McDonald’s will spend about $1.45 billion to remodel about 2,400 stores this year while opening 1,300 restaurants to give it about 35,000 locations worldwide.
The chain increased profit 4.8 percent to $1.27 billion, or $1.23 a share, in the first quarter, its slowest growth since December 2010. Comparable-store sales increased 7.3 percent globally in the same period, topping analysts’ estimates.
McDonald’s will also soon be under new leadership after naming 22-year company veteran Don Thompson as chief executive officer in March. The current chief operating officer will replace the retiring Jim Skinner, who led the company for seven years, on July 1.
The company, which has about $11.6 billion of bonds and term loans outstanding, is scheduled to repay 300 million euros ($378 million) of 6.25 percent notes in July and 250 million Swiss francs ($262 million) of 3.25 percent bonds in December, Bloomberg data show.

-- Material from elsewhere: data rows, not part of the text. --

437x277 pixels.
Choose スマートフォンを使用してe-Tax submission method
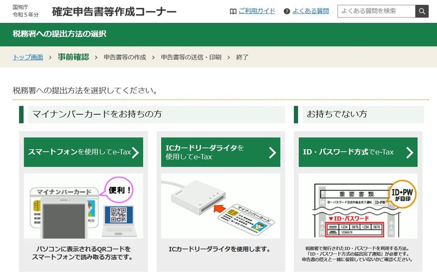(x=84, y=152)
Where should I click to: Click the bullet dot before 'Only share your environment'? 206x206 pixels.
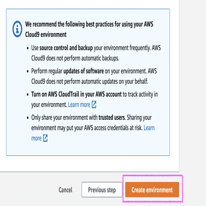[28, 118]
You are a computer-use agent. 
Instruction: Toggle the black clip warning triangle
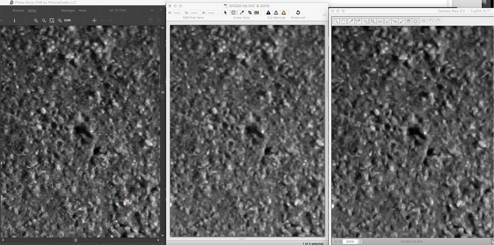pyautogui.click(x=268, y=13)
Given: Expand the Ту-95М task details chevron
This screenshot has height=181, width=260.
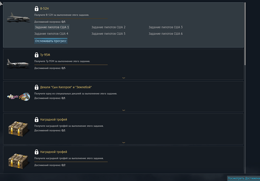Looking at the screenshot, I should click(124, 78).
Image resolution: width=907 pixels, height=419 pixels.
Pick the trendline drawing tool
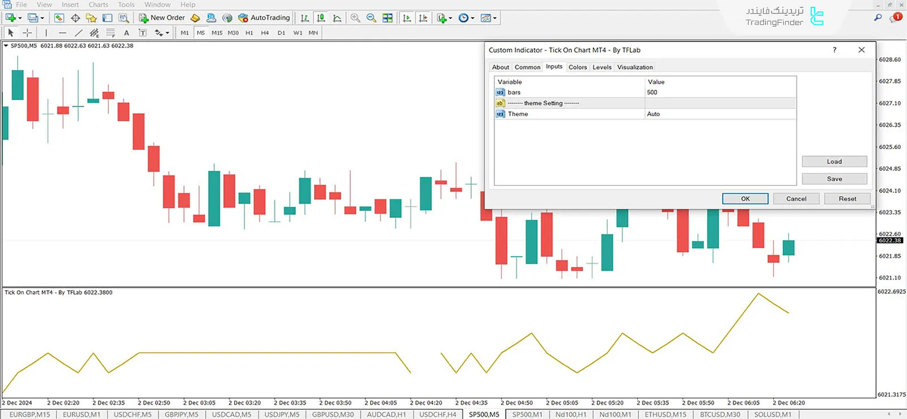tap(78, 33)
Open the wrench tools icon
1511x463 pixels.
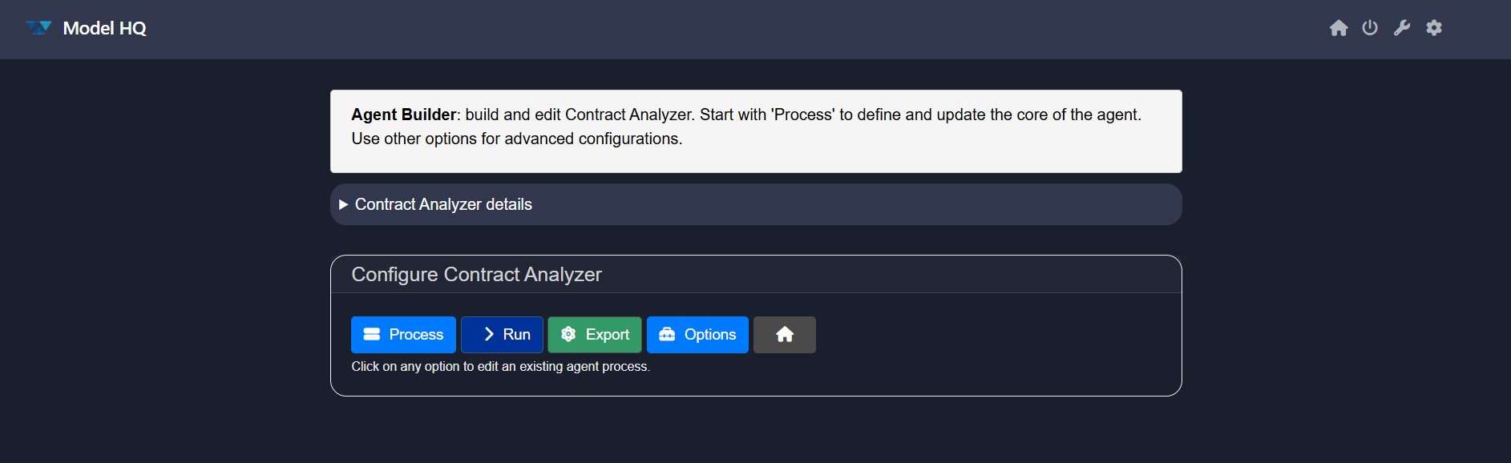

“MCD is far from desperate in its need to refinance, but it does have substantial maturities this year,” Carol Levenson of Chicago-based Gimme Credit LLC wrote in an e-mail message. Management has probably “observed the recent spread volatility even among high quality corporates and it’s always wise to get the annual refinancing done sooner rather than later.”